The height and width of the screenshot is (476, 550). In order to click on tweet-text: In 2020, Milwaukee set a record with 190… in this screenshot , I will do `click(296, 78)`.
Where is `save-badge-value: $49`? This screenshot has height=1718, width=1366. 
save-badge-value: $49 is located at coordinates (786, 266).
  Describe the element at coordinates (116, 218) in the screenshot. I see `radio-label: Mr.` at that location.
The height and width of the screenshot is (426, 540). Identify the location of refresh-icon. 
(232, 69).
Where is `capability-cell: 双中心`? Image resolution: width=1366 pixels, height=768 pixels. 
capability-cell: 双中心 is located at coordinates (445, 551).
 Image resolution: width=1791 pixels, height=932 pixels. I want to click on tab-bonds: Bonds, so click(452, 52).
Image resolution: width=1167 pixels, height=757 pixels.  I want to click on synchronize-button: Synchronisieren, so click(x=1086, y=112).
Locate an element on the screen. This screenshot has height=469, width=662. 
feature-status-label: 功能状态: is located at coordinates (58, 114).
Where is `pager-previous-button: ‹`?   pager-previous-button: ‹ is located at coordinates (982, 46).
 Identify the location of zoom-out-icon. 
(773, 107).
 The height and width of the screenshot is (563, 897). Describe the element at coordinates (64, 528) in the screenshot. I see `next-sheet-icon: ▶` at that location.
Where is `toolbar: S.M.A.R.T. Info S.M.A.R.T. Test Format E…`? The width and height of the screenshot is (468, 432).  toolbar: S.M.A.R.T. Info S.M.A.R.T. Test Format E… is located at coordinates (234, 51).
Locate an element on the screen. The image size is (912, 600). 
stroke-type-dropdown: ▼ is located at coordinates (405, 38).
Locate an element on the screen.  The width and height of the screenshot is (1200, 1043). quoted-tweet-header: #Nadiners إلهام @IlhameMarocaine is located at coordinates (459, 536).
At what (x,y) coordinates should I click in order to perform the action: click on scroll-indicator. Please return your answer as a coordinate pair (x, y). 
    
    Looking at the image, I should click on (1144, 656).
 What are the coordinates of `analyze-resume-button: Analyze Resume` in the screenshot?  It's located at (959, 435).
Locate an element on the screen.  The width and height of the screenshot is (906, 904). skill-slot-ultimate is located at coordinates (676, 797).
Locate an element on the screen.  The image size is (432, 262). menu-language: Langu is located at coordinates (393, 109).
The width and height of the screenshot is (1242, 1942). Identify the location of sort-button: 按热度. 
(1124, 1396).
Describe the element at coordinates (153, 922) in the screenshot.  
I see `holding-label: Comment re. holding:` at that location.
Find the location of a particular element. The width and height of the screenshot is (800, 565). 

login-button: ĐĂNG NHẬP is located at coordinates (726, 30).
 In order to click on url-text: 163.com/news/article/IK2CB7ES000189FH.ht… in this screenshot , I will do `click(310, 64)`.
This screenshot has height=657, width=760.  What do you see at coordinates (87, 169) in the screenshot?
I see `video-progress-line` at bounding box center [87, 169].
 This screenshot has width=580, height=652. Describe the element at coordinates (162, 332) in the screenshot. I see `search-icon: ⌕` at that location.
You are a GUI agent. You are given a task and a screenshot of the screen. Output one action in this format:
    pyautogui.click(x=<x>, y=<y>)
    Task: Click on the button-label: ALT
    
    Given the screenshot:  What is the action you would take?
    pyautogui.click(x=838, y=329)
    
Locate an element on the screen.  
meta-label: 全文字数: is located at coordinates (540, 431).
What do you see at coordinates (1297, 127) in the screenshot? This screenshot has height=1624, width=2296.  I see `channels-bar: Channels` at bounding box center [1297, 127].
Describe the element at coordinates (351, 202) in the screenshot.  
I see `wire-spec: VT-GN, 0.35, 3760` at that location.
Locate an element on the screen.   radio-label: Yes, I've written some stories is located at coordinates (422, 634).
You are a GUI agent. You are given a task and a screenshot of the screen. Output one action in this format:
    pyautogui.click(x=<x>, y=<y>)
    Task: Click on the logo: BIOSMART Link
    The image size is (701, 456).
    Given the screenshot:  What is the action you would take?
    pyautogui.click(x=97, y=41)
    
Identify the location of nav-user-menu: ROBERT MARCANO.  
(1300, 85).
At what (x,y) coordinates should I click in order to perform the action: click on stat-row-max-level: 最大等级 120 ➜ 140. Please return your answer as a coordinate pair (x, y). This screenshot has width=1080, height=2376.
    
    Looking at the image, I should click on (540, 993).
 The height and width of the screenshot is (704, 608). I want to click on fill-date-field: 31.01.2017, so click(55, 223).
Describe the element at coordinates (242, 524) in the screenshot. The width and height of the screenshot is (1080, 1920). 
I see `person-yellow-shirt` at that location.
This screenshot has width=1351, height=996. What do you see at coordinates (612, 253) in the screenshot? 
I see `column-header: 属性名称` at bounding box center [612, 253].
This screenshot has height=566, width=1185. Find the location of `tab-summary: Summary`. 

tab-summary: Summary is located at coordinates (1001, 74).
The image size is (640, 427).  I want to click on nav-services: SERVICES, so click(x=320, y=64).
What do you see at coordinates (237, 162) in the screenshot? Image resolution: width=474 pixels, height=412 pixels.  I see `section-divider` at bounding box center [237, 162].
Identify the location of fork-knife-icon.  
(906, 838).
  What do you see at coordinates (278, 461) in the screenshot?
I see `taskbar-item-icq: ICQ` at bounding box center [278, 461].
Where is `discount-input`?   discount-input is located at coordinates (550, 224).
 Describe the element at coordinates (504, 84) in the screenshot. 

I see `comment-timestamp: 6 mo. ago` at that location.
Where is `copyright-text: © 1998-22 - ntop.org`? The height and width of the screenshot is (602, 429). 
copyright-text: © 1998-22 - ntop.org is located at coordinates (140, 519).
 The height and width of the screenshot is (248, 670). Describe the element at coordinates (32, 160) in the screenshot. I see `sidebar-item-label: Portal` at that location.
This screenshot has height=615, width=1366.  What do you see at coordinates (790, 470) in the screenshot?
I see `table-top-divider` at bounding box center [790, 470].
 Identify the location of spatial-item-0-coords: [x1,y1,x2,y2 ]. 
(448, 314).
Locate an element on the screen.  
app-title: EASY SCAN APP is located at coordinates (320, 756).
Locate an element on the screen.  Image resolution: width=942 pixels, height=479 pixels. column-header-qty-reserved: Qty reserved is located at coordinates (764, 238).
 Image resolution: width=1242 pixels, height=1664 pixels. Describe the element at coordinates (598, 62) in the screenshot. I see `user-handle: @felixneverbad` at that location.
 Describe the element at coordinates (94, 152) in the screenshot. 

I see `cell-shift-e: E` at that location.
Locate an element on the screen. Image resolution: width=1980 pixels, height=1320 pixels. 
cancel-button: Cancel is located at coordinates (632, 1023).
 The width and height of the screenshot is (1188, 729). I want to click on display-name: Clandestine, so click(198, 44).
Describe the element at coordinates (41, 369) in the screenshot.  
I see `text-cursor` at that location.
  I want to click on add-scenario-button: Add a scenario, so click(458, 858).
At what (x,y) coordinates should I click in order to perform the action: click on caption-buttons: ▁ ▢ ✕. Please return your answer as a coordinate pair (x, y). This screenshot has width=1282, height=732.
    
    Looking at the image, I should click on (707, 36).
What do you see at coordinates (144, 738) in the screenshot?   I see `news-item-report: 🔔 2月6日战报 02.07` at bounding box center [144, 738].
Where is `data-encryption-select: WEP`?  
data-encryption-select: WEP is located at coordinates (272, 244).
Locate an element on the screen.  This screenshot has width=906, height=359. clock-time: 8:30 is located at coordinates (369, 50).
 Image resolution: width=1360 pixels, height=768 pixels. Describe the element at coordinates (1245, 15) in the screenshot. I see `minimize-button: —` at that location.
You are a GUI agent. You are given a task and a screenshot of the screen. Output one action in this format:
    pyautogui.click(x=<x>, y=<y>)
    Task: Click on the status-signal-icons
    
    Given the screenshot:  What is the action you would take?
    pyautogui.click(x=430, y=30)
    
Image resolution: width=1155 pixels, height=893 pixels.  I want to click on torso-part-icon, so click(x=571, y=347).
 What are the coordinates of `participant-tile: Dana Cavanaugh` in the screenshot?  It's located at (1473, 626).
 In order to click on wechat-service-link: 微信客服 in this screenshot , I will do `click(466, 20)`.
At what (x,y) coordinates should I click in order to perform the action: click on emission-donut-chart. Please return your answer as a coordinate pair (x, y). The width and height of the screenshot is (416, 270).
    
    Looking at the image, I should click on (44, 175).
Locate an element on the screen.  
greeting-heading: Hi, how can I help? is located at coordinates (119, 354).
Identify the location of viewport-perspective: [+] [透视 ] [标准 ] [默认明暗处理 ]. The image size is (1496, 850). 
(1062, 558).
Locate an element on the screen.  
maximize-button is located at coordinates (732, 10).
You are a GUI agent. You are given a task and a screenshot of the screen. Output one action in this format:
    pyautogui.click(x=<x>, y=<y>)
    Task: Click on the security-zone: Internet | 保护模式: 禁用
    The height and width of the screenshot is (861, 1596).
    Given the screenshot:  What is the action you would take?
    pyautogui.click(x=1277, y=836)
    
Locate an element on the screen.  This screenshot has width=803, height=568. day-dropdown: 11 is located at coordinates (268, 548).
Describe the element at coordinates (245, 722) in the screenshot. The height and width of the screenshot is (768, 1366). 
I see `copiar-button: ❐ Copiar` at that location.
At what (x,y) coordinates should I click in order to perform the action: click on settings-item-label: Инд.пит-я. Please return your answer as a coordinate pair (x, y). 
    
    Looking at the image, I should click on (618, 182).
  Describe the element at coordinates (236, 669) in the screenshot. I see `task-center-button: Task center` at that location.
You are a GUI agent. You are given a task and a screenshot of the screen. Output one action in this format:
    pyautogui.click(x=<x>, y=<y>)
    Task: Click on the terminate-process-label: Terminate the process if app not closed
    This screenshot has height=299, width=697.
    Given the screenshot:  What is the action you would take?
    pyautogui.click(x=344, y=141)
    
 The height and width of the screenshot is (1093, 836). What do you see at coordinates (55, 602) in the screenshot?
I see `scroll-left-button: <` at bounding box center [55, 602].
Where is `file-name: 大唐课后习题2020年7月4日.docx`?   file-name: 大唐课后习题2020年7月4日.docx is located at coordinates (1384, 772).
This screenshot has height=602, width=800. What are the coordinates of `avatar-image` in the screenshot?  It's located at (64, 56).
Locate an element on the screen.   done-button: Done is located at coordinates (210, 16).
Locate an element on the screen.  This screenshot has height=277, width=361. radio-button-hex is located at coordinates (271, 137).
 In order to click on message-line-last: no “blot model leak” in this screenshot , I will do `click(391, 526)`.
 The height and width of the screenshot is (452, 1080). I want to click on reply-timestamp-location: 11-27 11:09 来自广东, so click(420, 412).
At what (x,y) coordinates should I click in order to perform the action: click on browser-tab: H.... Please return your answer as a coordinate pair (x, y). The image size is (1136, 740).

ACTION ITEM.
Rewrite the lines from the one containing "In order to click on message-line-last: no" through the end of the lines as a numbered list, inclusive, leaving out blank lines.

WRITTEN REPLY.
1.  In order to click on message-line-last: no “blot model leak” in this screenshot , I will do `click(391, 526)`.
2.  The height and width of the screenshot is (452, 1080). I want to click on reply-timestamp-location: 11-27 11:09 来自广东, so click(420, 412).
3. At what (x,y) coordinates should I click in order to perform the action: click on browser-tab: H.... Please return your answer as a coordinate pair (x, y). The image size is (1136, 740).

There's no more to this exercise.